BEGIN Extracted records
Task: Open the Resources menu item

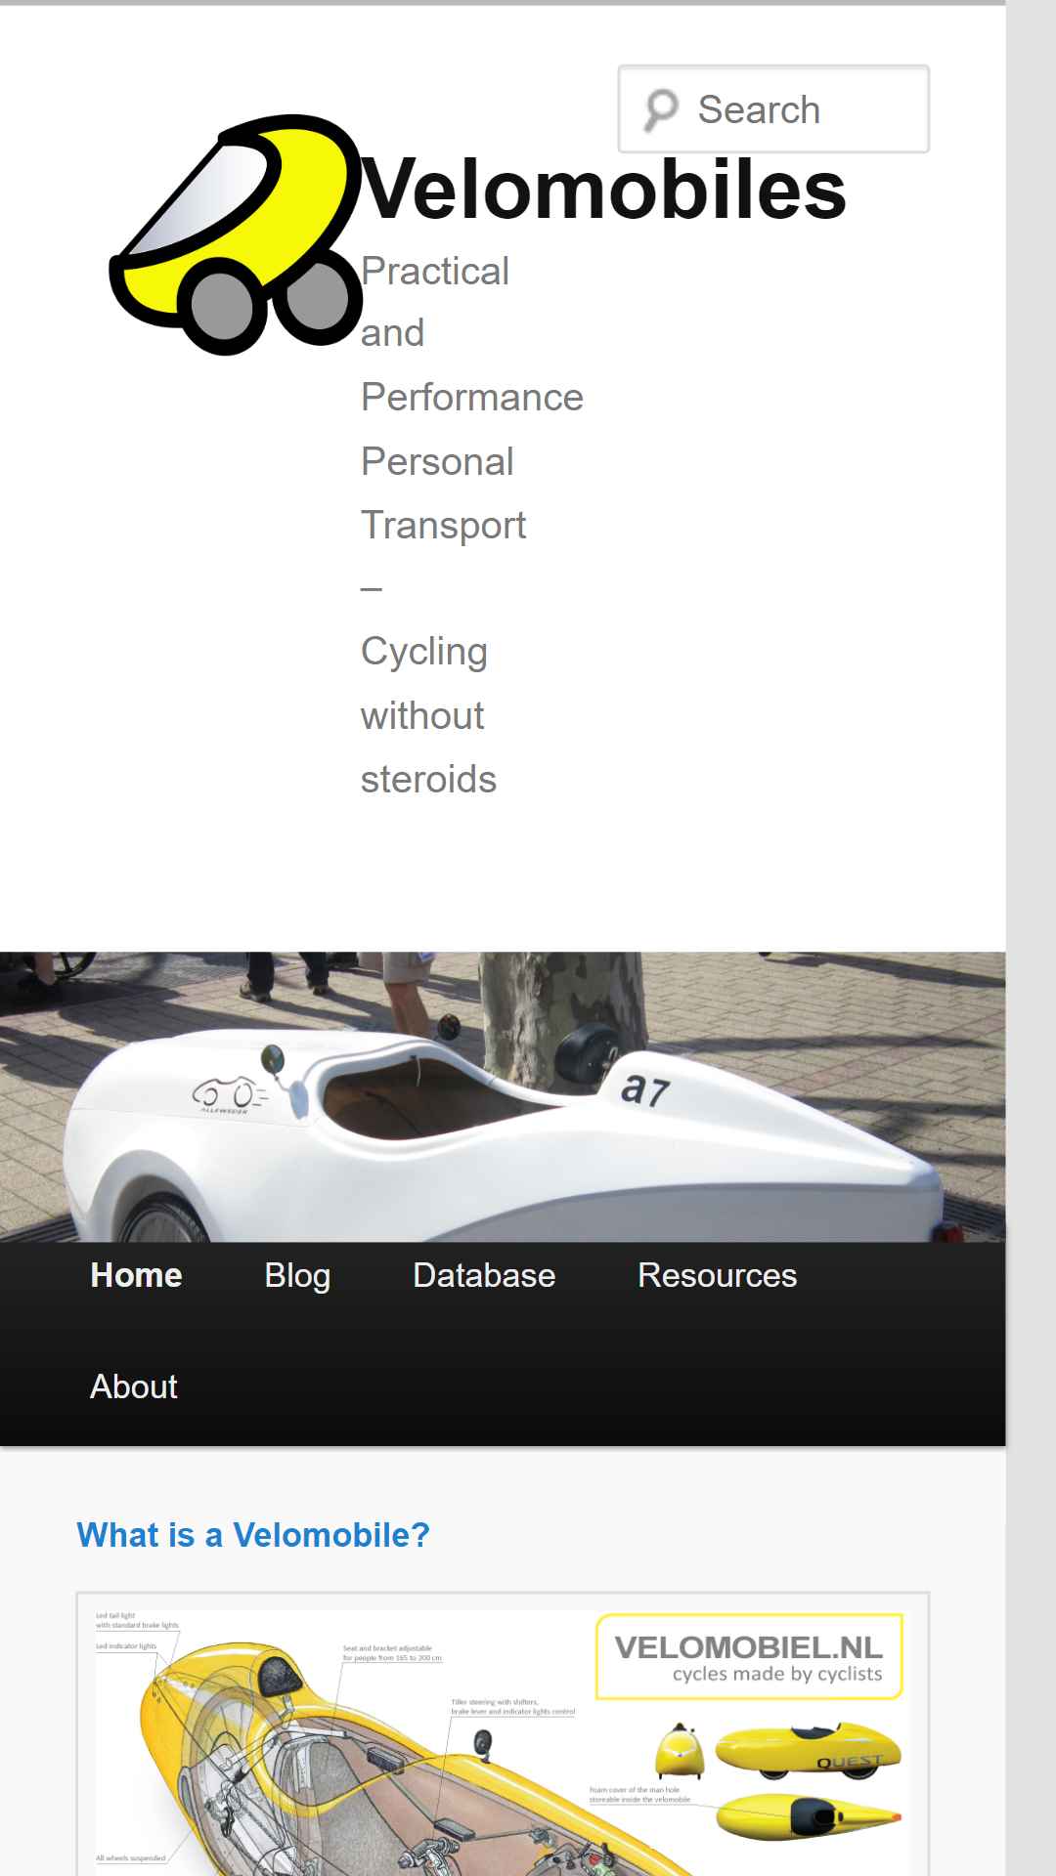Action: (x=717, y=1275)
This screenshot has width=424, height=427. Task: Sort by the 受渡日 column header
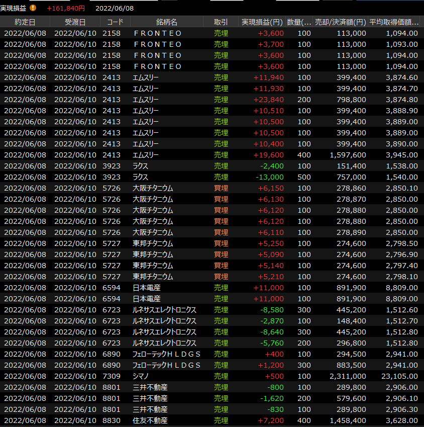[75, 22]
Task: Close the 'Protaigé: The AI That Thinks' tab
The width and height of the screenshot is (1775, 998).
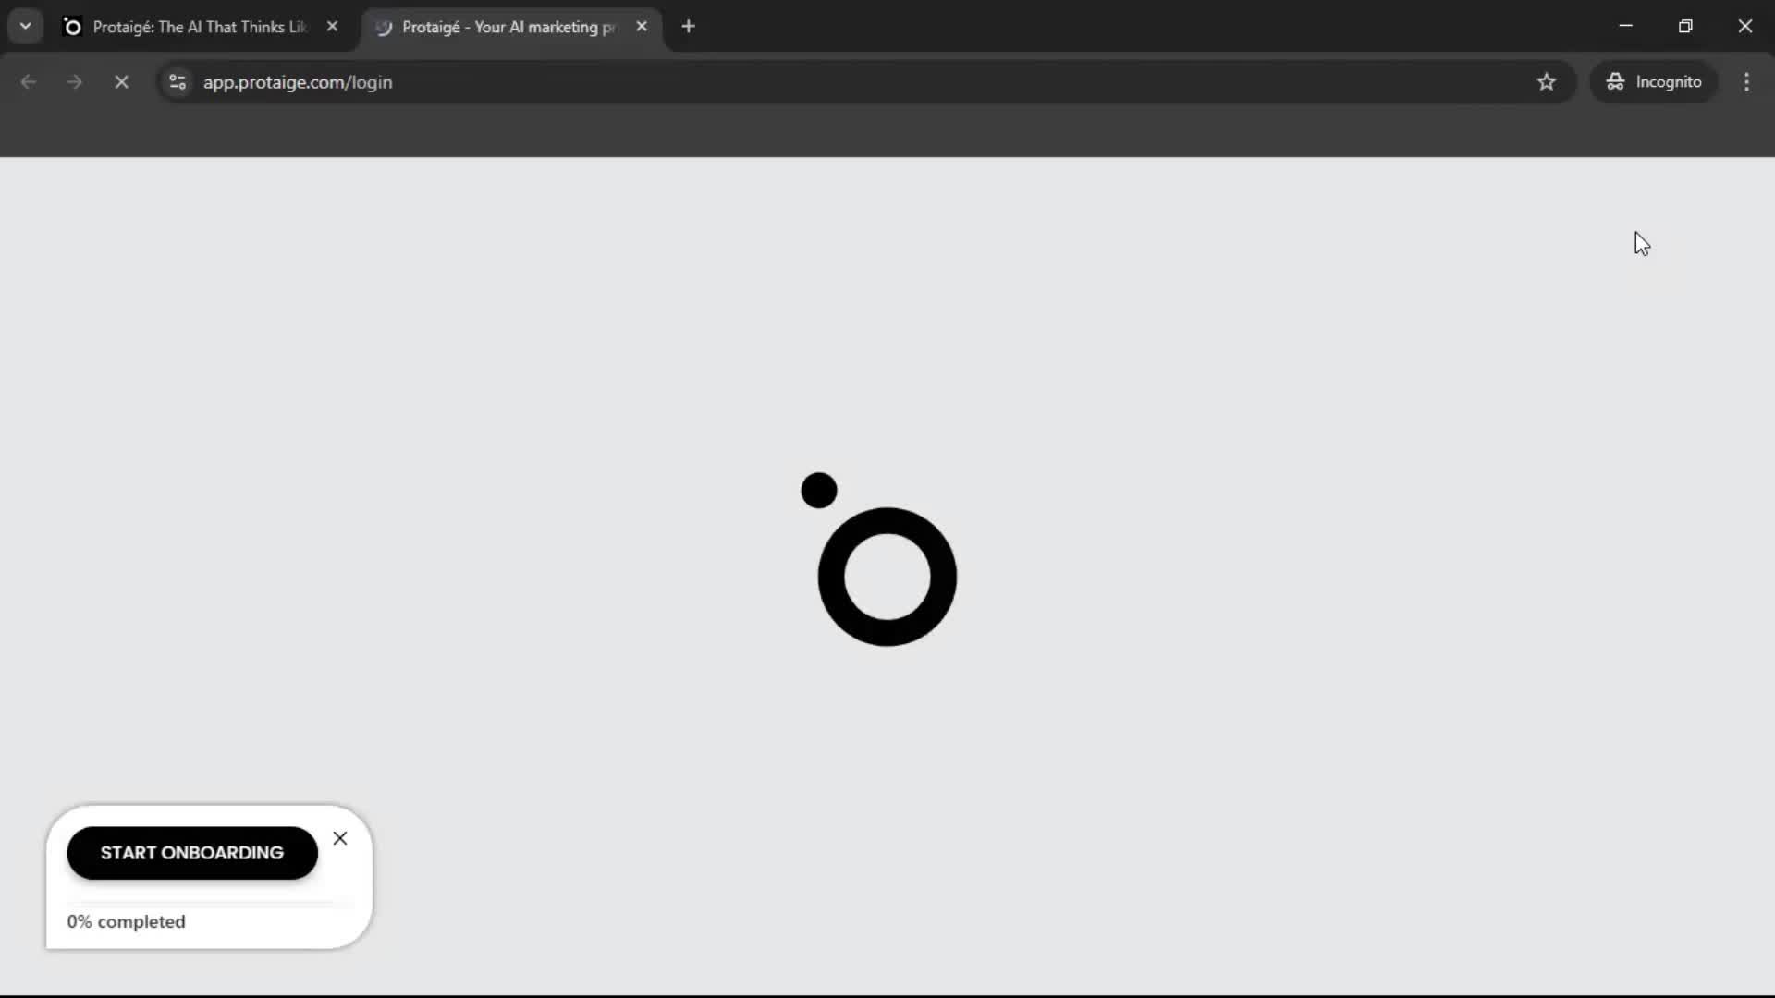Action: [x=333, y=26]
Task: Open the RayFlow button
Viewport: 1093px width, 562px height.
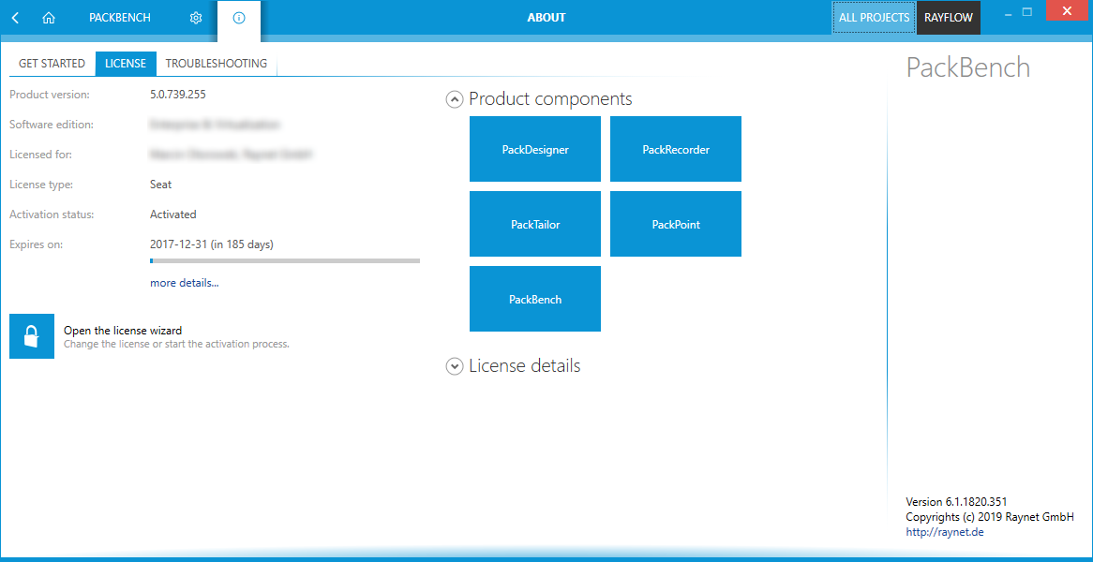Action: point(949,18)
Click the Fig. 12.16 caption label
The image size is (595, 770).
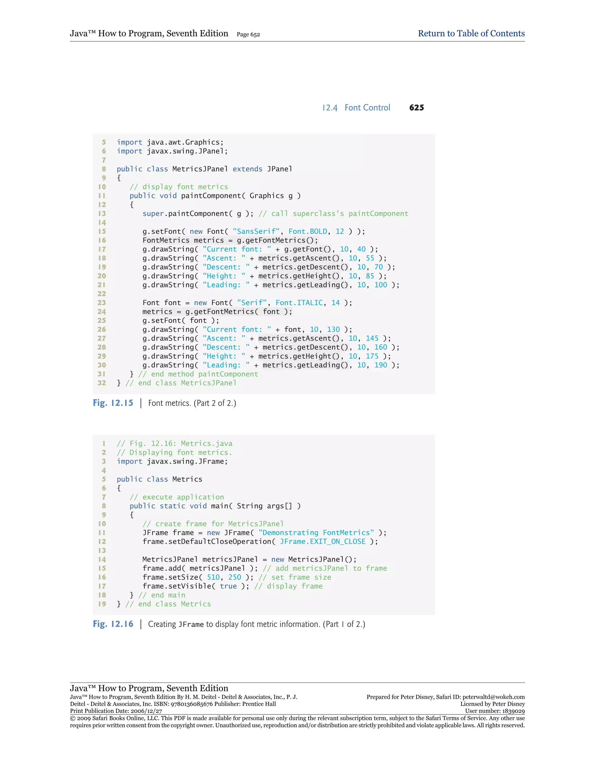click(x=113, y=624)
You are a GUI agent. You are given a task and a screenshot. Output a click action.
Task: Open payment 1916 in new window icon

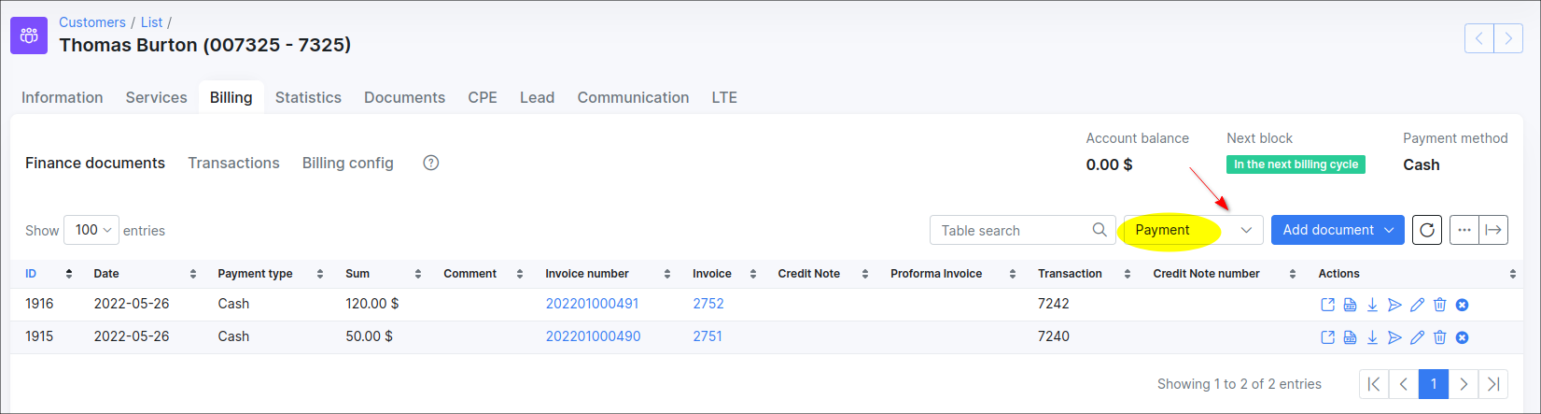1327,305
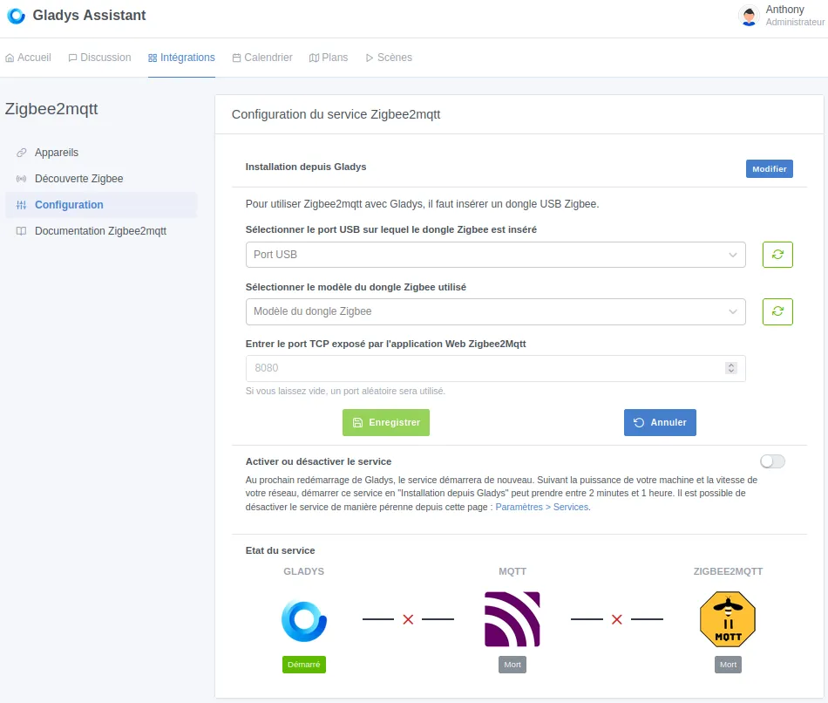Open the Modèle du dongle Zigbee dropdown
828x703 pixels.
(495, 311)

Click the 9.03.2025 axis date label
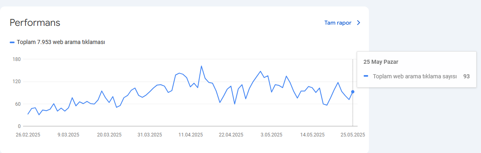[69, 135]
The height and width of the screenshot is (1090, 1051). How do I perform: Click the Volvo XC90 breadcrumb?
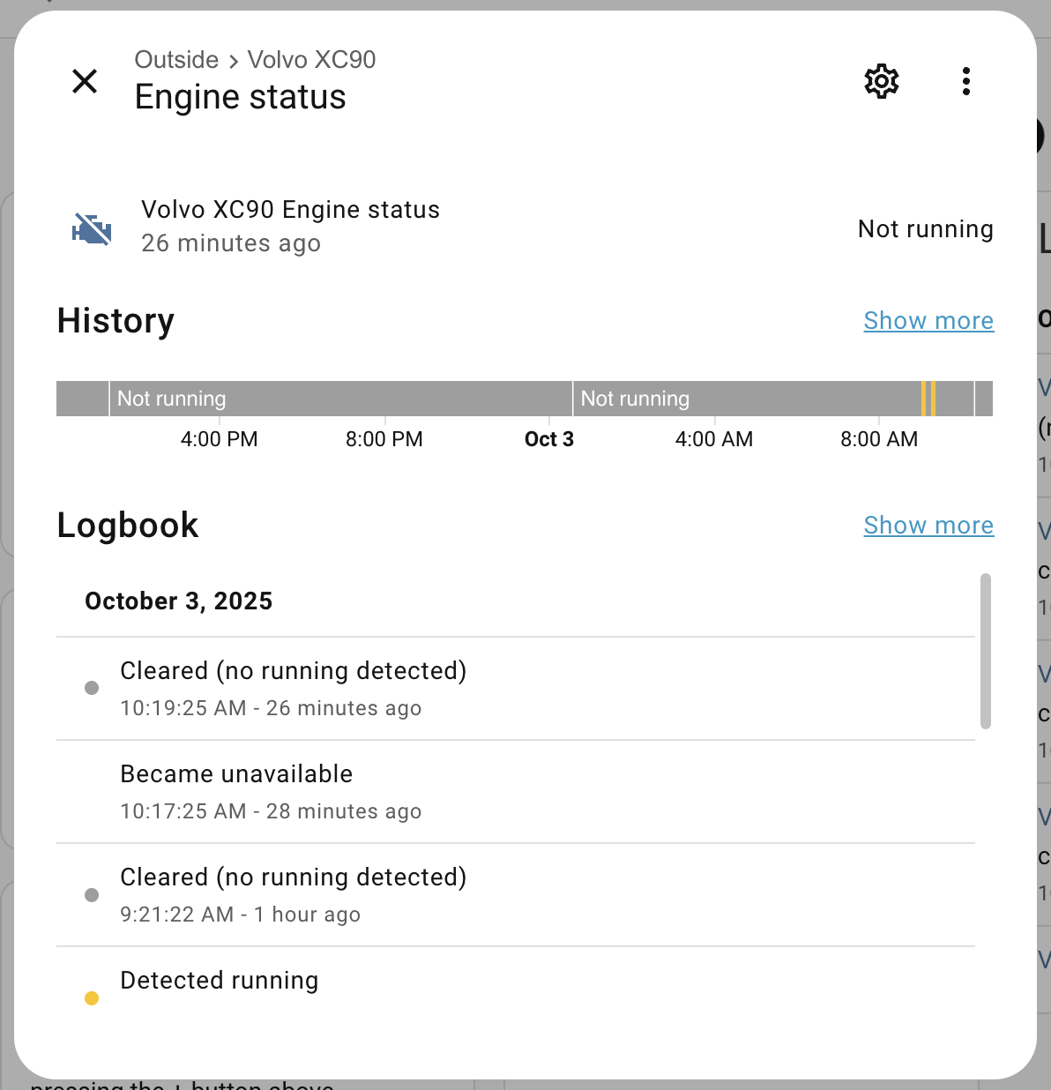pyautogui.click(x=311, y=60)
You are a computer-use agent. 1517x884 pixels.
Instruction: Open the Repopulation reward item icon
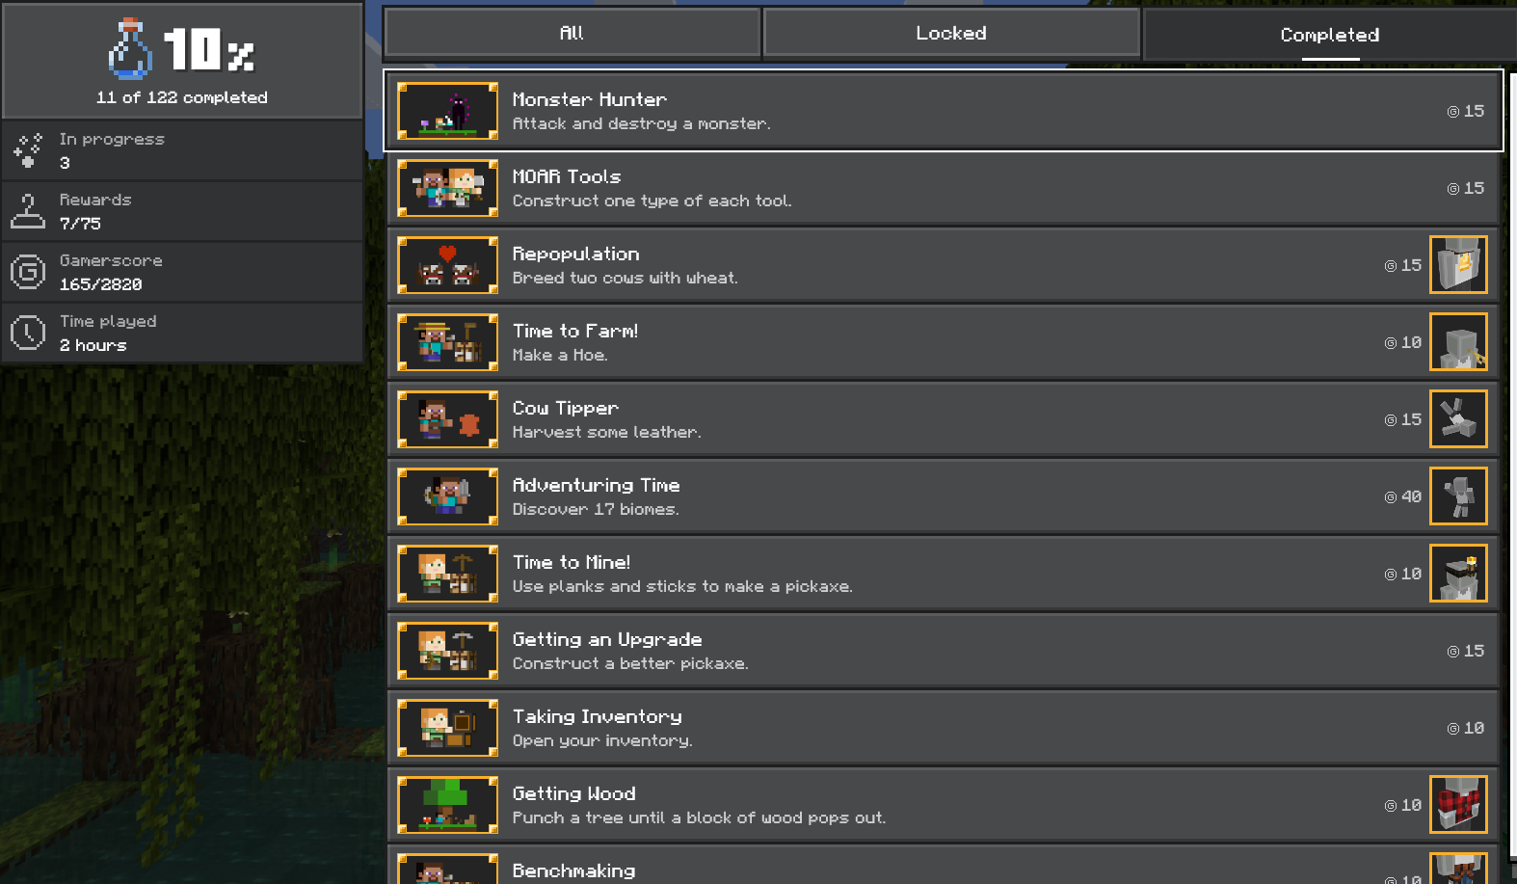(1458, 264)
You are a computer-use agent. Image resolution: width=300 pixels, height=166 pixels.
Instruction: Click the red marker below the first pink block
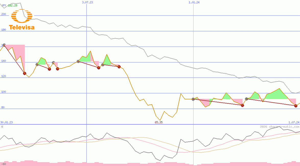[x=25, y=73]
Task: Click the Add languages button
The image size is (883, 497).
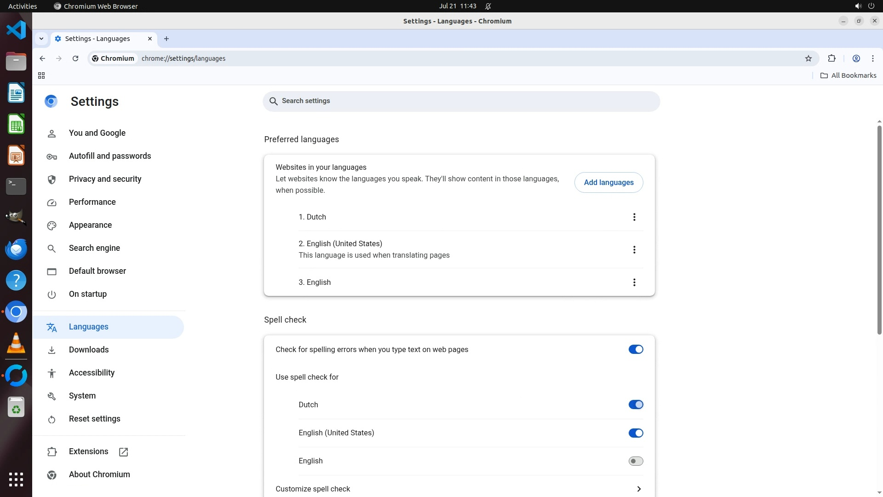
END Extracted records
→ Exercise: Copy every line above word for word, but leave the pictures out.

→ Full answer:
Task: Open the Resources menu item

Action: (x=717, y=1275)
This screenshot has width=424, height=427. Task: Sort by the 受渡日 column header
[75, 22]
Task: Close the 'Protaigé: The AI That Thinks' tab
The width and height of the screenshot is (1775, 998).
Action: [x=333, y=26]
Task: Open the RayFlow button
Viewport: 1093px width, 562px height.
Action: point(949,18)
Click the Fig. 12.16 caption label
The image size is (595, 770).
click(x=113, y=624)
You are a GUI agent. You are given a task and a screenshot. Output a click action.
Task: Open payment 1916 in new window icon

1327,305
Open the Modèle du dongle Zigbee dropdown
828x703 pixels.
(495, 311)

Click the 9.03.2025 axis date label
[69, 135]
The height and width of the screenshot is (1090, 1051). How do I perform: Click the Volvo XC90 breadcrumb?
pyautogui.click(x=311, y=60)
You are a computer-use agent. 1517x884 pixels.
Instruction: Open the Repopulation reward item icon
(1458, 264)
You are a computer-use agent. Image resolution: width=300 pixels, height=166 pixels.
Instruction: Click the red marker below the first pink block
[x=25, y=73]
Task: Click the Add languages button
The image size is (883, 497).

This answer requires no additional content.